▶ **Problem description**:
Could you retype the whole dry January text below without changing a word?

▶ **Text segment**:
________________________________________
New Year, New You! January is the time for taking those well thought out resolutions and putting them into action. For many the whole of December turned into one big (and alcohol fuelled) celebration ending with a bang on New Year’s Eve. Understandably having an alcohol-free dry January has become a popular resolution.
There are many benefits to giving up alcohol and having a month off is a great start. A month may not be enough to reap the full health benefits of not drinking but its long enough to notice a difference and a great way to head into 2018.
While alcohol can often make you feel drowsy and fall asleep more quickly it is likely to cause a disturbed sleep later in the night.
The full function of sleep is still not fully understood but we know that it is essential. Generally, we go through two alternating states of sleep which are characterised by different types of brain waves. One is called slow wave sleep (SWS) and the other rapid eye movement (REM) sleep. Most of the time we are in relaxed SWS but occasionally we go into the less restful but restorative REM sleep.
Sleep is controlled by communication within areas of the brain and brainstem. Chemical messengers help to regulate SWS and REM sleep. Alcohol seems to affect these chemicals therefore disrupting our sleep. Research has shown that alcohol can increase SWS sleep but reduces REM sleep. While the reason is not fully understood but REM sleep is important for health.
Rethink your relationship with alcohol – How much and how often
A month off alcohol is not enough time to completely undo any damage but it can be a good time to address the way we think about alcohol.
Alcohol is fixed in Australian culture and most use it in moderation to relax and socialise. DrinkWise reports that our attitude towards drinking seems more positive and that over the last decade the percentage of people drinking to excess (usually consuming more five standard drinks) is decreasing.
________________________________________
▶ **Information supplied**:
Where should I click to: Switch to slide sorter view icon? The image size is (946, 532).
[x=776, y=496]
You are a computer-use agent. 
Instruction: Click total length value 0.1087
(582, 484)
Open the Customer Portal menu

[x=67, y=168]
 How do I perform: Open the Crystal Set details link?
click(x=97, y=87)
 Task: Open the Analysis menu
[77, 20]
________________________________________
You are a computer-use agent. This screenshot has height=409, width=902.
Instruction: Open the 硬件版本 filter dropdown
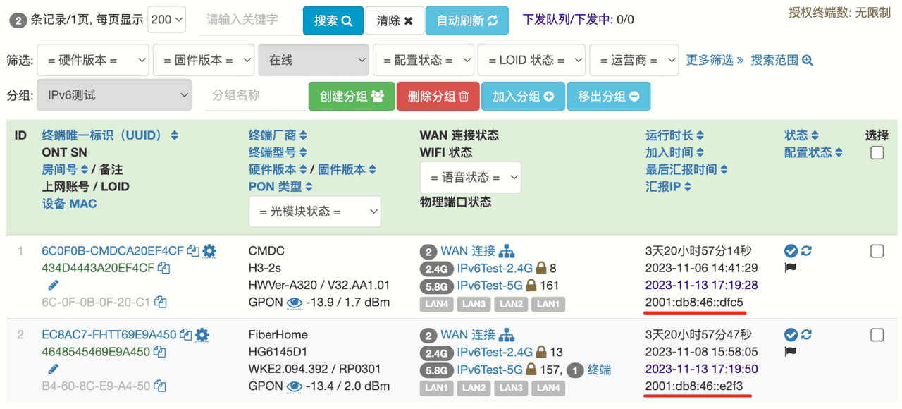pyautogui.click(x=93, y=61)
________________________________________
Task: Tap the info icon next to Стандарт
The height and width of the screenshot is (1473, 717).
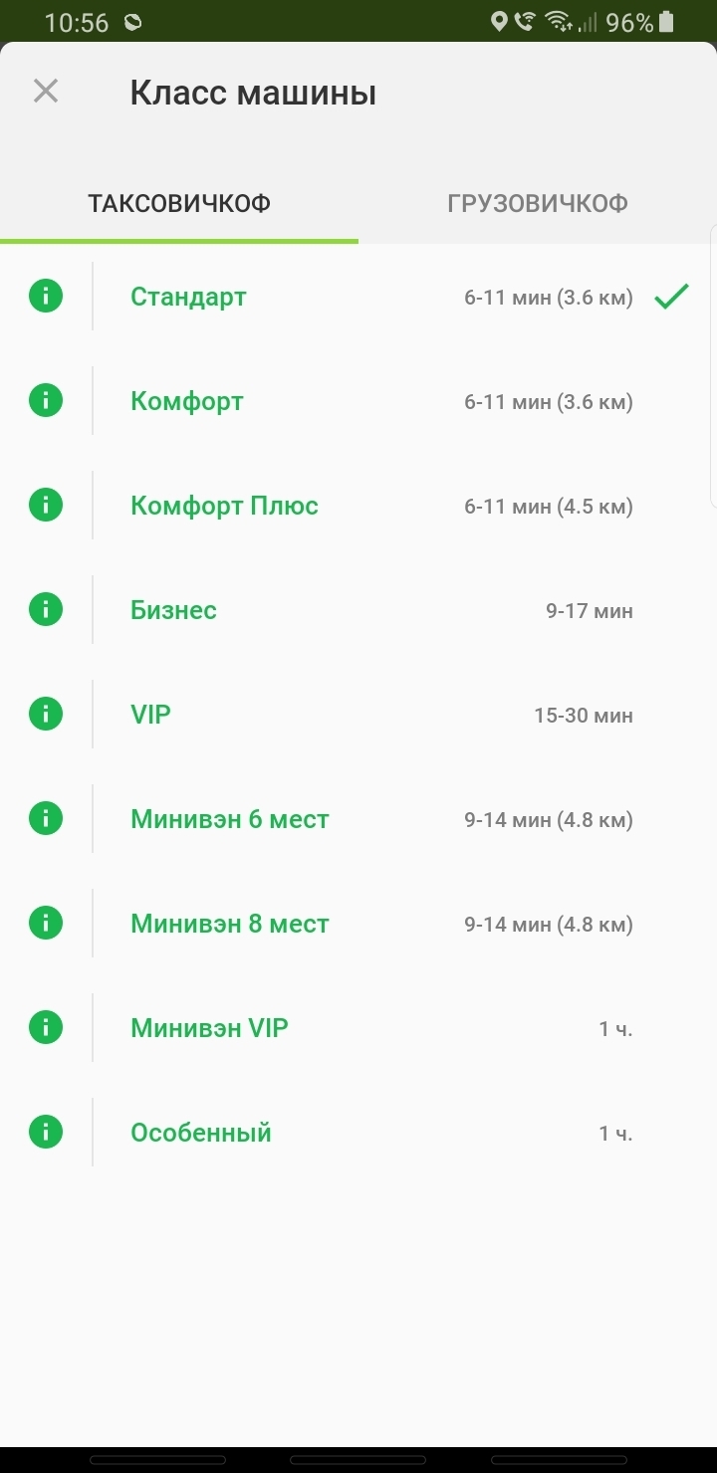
________________________________________
▶ **Result of this task**:
New Year, New You! January is the time for taking those well thought out resolutions and putting them into action. For many the whole of December turned into one big (and alcohol fuelled) celebration ending with a bang on New Year’s Eve. Understandably having an alcohol-free dry January has become a popular resolution.
There are many benefits to giving up alcohol and having a month off is a great start. A month may not be enough to reap the full health benefits of not drinking but its long enough to notice a difference and a great way to head into 2018.
While alcohol can often make you feel drowsy and fall asleep more quickly it is likely to cause a disturbed sleep later in the night.
The full function of sleep is still not fully understood but we know that it is essential. Generally, we go through two alternating states of sleep which are characterised by different types of brain waves. One is called slow wave sleep (SWS) and the other rapid eye movement (REM) sleep. Most of the time we are in relaxed SWS but occasionally we go into the less restful but restorative REM sleep.
Sleep is controlled by communication within areas of the brain and brainstem. Chemical messengers help to regulate SWS and REM sleep. Alcohol seems to affect these chemicals therefore disrupting our sleep. Research has shown that alcohol can increase SWS sleep but reduces REM sleep. While the reason is not fully understood but REM sleep is important for health.
Rethink your relationship with alcohol – How much and how often
A month off alcohol is not enough time to completely undo any damage but it can be a good time to address the way we think about alcohol.
Alcohol is fixed in Australian culture and most use it in moderation to relax and socialise. DrinkWise reports that our attitude towards drinking seems more positive and that over the last decade the percentage of people drinking to excess (usually consuming more five standard drinks) is decreasing.